魂の叫びが聞こえる、圧倒的な「口パク」の芸術🎥
先日、U-NEXTで『ドッグマン』という映画を観ました。 実はこれを観るのは二回目。前回は昨年の秋頃だったと思いますが、ふとあのシーンが恋しくなって、吸い寄せられるように再びテレビをつけました。
監督がリュック・ベッソンということもあり、最初は「ど派手なアクションが凄そうだ」と期待しながら見始めたのですが、私の心を捉えて離さなかったのは、それとは別の、ある「歌」のシーンでした。
主人公ダグラスが、ドラァグ・クイーンとしてエディット・ピアフの「La Foule」を披露する場面。流れているのはピアフ本人の音源であるにもかかわらず、監督さえも、本当に彼が歌っているのではないかと錯覚したというケイレブ・ランドリー・ジョーンズの憑依的な演技は、二度目の鑑賞でもなお、鳥肌が立つほどの凄みがありました。
視覚が補完する、音以上のリアリティ👀
単に口の動きを合わせる「リップシンク」の域を完全に超えています。身体的な痛みを抱えながら、ステージの上でだけは伝説の歌姫と化し、魂を解き放つ。スポットライトを浴びたケイレブの顔、震える喉のライン、こみ上げる涙、苦痛と歓喜が混ざり合った複雑な表情。

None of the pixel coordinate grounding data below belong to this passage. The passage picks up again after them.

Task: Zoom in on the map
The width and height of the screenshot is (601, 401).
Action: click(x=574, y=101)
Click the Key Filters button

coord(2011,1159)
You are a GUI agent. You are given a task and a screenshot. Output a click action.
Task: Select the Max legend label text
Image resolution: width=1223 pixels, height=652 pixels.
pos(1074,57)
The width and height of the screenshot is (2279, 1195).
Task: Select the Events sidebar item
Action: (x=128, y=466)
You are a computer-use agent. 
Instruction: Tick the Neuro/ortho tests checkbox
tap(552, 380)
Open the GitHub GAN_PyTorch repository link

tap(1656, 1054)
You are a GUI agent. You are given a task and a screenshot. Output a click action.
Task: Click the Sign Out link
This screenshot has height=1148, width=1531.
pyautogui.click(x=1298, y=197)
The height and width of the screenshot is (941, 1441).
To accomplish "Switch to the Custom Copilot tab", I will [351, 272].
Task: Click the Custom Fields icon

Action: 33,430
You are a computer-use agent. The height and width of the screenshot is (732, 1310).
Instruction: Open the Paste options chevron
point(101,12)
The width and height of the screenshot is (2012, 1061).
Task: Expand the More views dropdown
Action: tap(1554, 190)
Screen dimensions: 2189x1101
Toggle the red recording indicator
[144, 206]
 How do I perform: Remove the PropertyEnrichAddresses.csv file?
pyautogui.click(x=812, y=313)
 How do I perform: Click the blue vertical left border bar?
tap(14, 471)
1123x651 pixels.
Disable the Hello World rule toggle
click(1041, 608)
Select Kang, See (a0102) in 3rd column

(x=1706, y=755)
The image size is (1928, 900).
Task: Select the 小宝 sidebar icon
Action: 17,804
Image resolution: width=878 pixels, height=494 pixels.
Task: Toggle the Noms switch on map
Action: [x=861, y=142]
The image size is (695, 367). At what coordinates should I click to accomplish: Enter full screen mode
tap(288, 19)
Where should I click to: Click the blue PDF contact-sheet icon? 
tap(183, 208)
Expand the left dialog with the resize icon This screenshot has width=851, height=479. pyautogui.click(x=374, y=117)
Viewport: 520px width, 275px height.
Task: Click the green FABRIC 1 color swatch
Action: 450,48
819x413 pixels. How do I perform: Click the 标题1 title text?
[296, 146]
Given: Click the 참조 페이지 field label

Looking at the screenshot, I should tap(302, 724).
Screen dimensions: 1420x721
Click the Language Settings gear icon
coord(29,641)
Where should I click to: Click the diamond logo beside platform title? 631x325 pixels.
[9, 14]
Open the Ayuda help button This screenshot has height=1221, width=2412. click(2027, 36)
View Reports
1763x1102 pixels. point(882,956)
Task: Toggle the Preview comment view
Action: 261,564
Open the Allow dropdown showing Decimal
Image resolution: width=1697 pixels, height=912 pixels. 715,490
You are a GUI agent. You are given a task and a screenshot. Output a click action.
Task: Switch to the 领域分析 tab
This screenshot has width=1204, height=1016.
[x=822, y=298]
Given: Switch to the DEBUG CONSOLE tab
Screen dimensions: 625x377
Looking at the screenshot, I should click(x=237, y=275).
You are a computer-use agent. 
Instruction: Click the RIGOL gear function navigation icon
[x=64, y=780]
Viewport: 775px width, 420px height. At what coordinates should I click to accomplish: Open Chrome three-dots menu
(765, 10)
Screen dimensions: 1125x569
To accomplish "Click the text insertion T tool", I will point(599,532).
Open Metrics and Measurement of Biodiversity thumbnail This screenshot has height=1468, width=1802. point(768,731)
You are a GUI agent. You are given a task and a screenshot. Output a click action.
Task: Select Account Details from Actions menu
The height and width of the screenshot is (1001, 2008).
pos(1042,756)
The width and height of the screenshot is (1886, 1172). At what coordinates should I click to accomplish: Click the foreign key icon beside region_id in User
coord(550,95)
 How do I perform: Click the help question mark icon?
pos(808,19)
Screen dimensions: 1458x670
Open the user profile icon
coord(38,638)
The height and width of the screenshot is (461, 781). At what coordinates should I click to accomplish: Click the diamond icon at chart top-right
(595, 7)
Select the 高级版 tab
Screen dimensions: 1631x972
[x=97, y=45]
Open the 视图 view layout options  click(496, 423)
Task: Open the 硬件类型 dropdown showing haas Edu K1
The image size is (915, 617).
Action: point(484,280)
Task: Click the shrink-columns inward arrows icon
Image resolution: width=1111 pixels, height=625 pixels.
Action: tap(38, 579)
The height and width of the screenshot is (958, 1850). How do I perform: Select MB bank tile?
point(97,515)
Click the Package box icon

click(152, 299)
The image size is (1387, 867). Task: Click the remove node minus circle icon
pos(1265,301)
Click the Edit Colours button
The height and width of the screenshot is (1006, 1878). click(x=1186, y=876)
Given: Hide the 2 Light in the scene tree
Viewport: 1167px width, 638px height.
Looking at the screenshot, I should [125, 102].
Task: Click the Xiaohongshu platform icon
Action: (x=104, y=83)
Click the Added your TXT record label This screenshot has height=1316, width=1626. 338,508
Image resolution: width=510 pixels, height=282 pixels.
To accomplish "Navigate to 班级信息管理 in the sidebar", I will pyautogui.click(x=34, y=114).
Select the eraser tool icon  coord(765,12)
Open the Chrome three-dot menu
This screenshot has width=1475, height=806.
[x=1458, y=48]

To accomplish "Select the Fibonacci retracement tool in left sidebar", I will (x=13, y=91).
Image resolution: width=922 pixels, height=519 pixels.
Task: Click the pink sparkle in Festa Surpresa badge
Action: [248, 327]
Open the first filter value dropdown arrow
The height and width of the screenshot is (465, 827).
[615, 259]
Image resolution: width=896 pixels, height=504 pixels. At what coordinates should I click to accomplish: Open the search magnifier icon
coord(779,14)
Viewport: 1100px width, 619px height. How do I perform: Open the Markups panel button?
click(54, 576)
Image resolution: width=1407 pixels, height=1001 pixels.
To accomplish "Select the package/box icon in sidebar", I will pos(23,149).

実は先日、名古屋フィルのコンサートで生のフルオーケストラを聴く機会がありました。その圧倒的な余韻に浸りながら、自宅のYouTubeやSpotifyで同じ曲を聴き直してみたのですが……驚くほど「別物」に感じてしまったのです。一度「本物」を五感で知ってしまうと、これまでの音ではどうしても物足りなさを拭えなくなってしまいました。
劇中のダグラスのステージも、まさにそれと同じなのかもしれません。観客は「録音されたピアフの音」を聴きながら、目の前のケイレブの「肉体と表情」を視覚で捉えることで、音源以上のリアリティをそこに生み出してしまう。視覚情報が加わることで、脳が「本物の魂の叫び」として強制的に補完してしまうのです。
暴力と芸術のコントラスト◑
映画全体を包む暴力的な冷たさと、このステージで見せる熱量の対比。それがこのシーンをより一層美しく、そして悲しく際立たせています。
「自分の人生に後悔はない」と歌い上げるピアフの言葉が、ダグラスの過酷な半生と重なり合う瞬間。そこには、ただの「演技」を超えた、剥き出しの人間賛歌がありました。
名フィルの余韻と、この映画が与えてくれた感動。我が家のテレビ台に新しいスピーカーが並ぶ日は、そう遠くない気がしてきました。